Osteosarcoma Clinical Trials

• Voluntarily sign the informed consent form and comply with protocol requirements;

• Age 18 \<= age \<= 75 years, male or female;

• Expected survival \>= 12 weeks;

• ECOG performance status \<= 1 point;

• Patients with advanced solid tumors who have experienced disease progression on standard therapy, intolerance to standard therapy, or lack of effective standard therapy, with histopathological or cytopathological confirmation (priority enrollment for small cell lung cancer, esophageal cancer, cervical cancer, bladder cancer, renal cell carcinoma, or other potentially sensitive tumor types. Cohort A is the small cell lung cancer cohort: includes patients who have failed at least two prior systemic therapies; Cohort B includes patients with other advanced solid tumors); At least one measurable lesion meeting RECIST v1.1 criteria;

• Recovery from toxic effects of the last prior treatment (CTCAE \<= Grade 1, except for specific conditions such as alopecia or hyperpigmentation), and the investigator determines that the corresponding AE poses no safety risk;

• Systolic blood pressure \<= 140 mmHg, diastolic blood pressure \<= 90 mmHg, with no changes in antihypertensive medications or dosages within 7 days prior to the first dose.
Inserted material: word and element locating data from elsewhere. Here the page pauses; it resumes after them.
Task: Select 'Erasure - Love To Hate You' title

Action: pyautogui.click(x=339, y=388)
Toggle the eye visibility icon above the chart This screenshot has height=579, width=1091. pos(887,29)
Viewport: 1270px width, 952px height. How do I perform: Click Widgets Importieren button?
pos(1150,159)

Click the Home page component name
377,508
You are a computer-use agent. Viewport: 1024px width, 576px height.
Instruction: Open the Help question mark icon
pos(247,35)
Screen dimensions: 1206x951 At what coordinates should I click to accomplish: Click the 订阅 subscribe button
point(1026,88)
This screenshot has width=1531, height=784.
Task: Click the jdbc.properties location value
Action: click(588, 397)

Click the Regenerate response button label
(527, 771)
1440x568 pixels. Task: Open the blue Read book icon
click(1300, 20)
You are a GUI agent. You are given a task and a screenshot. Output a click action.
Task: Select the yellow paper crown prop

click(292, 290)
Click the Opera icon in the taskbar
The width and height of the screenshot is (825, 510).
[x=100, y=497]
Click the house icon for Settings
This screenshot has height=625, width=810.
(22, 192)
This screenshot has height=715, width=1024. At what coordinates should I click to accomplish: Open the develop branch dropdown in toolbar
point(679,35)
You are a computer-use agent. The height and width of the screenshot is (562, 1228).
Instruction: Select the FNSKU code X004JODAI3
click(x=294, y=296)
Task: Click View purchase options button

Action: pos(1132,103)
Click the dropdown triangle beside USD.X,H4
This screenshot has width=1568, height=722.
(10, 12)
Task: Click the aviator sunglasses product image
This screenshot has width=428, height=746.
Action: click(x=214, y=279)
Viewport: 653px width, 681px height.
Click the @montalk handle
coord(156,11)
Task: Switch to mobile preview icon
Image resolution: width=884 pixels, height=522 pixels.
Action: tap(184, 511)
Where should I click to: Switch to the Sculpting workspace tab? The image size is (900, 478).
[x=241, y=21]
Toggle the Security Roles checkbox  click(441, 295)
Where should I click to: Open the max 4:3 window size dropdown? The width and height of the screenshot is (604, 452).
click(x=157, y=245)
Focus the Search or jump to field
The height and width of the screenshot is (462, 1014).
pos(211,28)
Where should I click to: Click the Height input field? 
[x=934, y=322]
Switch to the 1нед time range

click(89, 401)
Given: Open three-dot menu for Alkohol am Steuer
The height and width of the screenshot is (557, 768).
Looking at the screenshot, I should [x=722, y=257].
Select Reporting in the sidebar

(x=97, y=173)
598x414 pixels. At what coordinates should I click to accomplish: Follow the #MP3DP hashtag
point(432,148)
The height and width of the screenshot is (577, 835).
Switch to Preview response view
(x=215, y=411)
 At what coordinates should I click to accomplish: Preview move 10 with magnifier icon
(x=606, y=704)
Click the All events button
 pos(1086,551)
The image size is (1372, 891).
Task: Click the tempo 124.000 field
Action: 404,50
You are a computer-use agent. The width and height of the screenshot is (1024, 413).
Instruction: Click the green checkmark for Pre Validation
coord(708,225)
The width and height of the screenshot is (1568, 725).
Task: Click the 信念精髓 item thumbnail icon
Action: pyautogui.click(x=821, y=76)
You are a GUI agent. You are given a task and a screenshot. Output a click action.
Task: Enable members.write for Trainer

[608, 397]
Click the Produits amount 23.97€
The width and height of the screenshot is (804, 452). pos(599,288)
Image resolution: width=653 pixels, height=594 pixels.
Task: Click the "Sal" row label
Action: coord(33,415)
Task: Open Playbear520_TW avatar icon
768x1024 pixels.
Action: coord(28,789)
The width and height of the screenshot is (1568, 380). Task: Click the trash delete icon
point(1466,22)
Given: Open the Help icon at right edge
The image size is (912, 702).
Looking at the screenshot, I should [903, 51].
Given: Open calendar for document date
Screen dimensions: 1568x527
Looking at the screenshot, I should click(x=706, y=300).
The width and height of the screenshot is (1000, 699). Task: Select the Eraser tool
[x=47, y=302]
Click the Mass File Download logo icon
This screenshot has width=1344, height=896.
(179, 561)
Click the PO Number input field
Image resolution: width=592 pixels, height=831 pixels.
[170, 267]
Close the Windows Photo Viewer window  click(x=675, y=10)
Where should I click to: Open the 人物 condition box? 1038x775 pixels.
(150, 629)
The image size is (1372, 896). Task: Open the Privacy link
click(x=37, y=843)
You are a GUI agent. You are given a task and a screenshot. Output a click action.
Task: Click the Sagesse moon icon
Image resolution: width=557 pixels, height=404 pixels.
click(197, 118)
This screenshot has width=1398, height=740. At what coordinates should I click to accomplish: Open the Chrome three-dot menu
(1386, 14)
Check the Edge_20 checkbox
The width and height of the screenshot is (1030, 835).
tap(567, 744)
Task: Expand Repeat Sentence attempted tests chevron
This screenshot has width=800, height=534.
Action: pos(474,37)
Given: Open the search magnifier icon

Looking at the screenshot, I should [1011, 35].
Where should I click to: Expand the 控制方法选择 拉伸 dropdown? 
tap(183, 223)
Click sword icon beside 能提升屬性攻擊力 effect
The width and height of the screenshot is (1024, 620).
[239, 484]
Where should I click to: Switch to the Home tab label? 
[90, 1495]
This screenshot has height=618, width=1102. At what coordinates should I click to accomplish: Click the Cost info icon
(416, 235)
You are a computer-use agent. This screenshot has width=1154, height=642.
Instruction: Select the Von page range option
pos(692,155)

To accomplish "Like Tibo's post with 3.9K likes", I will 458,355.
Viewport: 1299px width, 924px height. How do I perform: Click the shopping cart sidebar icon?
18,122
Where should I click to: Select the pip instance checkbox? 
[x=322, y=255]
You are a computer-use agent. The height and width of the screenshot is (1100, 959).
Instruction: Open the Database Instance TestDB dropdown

• Organ and bone marrow function levels must meet the following requirements: Bone marrow: Absolute neutrophil count (ANC) \>= 1.5 × 10\^9/L, platelet count \>= 75 × 10\^9/L, Hemoglobin \>=90 g/L, with no transfusion of platelets or red blood cells within 14 days prior to the first dose, and no transfusion or treatment with biological response modifiers (e.g., granulocyte colony-stimulating factor, erythropoietin, interleukin-11) within 14 days prior to the first dose; Liver function: No history of liver cirrhosis (decompensated cirrhosis Child-Pugh B or C). For patients without liver metastases: serum total bilirubin (TBIL) \<= 1.5 × upper limit of normal (ULN), alanine aminotransferase (ALT) and aspartate aminotransferase (AST) \<= 2.5 × ULN. Patients with liver metastases must have TBIL \<= 2.5×ULN, ALT and AST \<= 5×ULN. Renal function: Serum creatinine \<= 1.5×ULN, or creatinine clearance \> 60 mL/min (Cockcroft-Gault formula); Urine protein qualitative \<= 1+; If urine protein qualitative \>= 2+, 24-hour urine protein quantification is required. The investigator will determine eligibility based on test results. Coagulation function: Prothrombin time (PT) \<= 1.5 × ULN; International Normalized Ratio (INR) \<= 1.5 × ULN, and activated partial thromboplastin time (APTT) \<= 1.5 × ULN.

• Female subjects of childbearing potential must undergo a serum pregnancy test within 3 days prior to initiating study medication, with negative results, and must agree to use a medically approved highly effective contraceptive method (e.g., intrauterine device, oral contraceptive, or condom) during the study period and for 6 months after the last study dose. Male subjects with female partners of childbearing potential must agree to use effective contraception during the study period and for 6 months after the last study dose.